Le Concerto n° 2, l’opus 120 de 1872, peut-être moins marquant, présente cependant une belle atmosphère chambriste dans l’Andantino quasi allegretto central qui est une plage de sérénité après un Allegro nerveux. Le troisième mouvement apparaît un peu comme un clin d’œil malicieux : cet Allegro brillante prolonge avec efficacité les échanges entre le piano et les bois de l’Andantino avant de s’achever dans l’effervescence. Faisant l’impasse sur le troisième concerto, le présent album est complété par le Concerto n° 4, l’opus 254 de 1900, plus court (moins de vingt minutes) et plus concentré. À 76 ans, Reinecke est toujours créatif. Son orchestration est riche : clarinettes, bassons, flûtes, hautbois, cors et trompettes par deux fournissent au piano un écrin qui demeure toujours ancré dans le passé et fait songer aux pages de Mendelssohn et de Schumann. L’audition en est plaisante, le compositeur conservant la capacité de faire chanter des thèmes lyriques ou enjoués.

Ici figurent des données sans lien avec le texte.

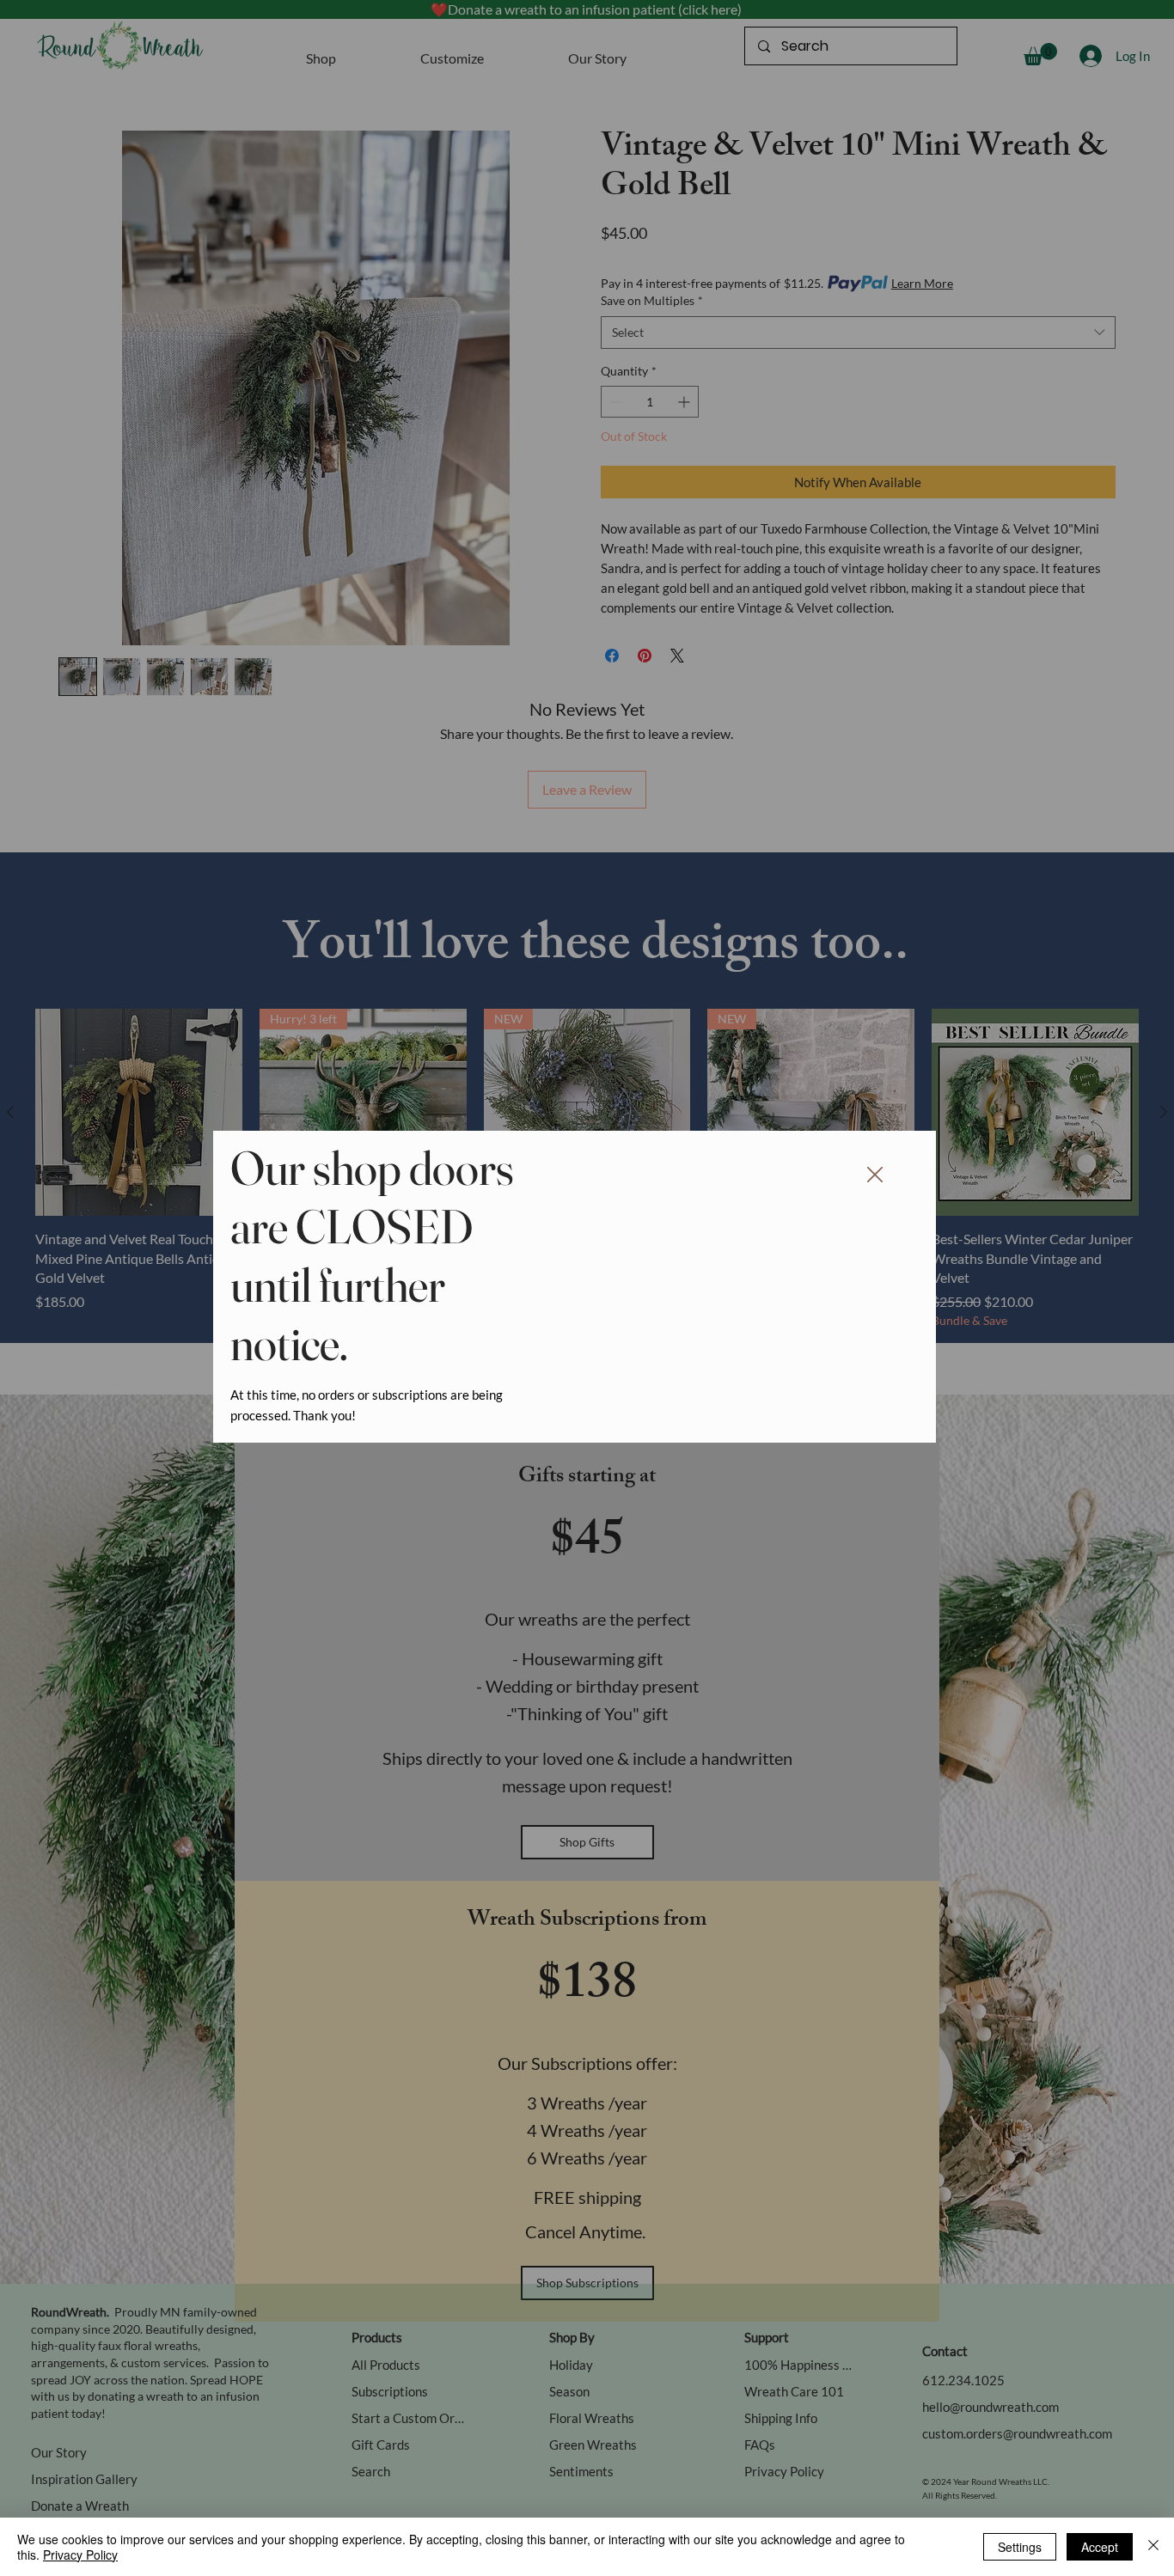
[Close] (1153, 2546)
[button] (875, 1175)
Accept (1099, 2546)
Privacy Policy (80, 2554)
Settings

Au panthéon des grands compositeurs, Carl Heinrich Carsten Reinecke se situe juste sous la barre de la notoriété reconnue. Mais seulement juste en dessous. Nous entérinons volontiers cette précision du signataire de la notice, tout en saluant l’interprétation du présent album qui joue à fond la carte de la séduction. Le pianiste anglais Simon Callaghan (1983), dont nous avons déjà souligné les qualités dans des pages de compositeurs britanniques (nos articles des 15 juillet et 10 décembre 2022), déploie une facilité et un brio auxquels il ajoute la part de lyrisme et de raffinement nécessaire. Bien soutenu par la phalange suisse de Saint-Gall menée avec finesse par le chef lituanien Modestas Pitrénas, il donne de ces concertos aux accents purement romantiques une excellente version qui nous fait regretter que la démarche éditoriale n’ait pas englobé le troisième concerto. Quoiqu’il en soit, les amateurs de raretés seront enchantés.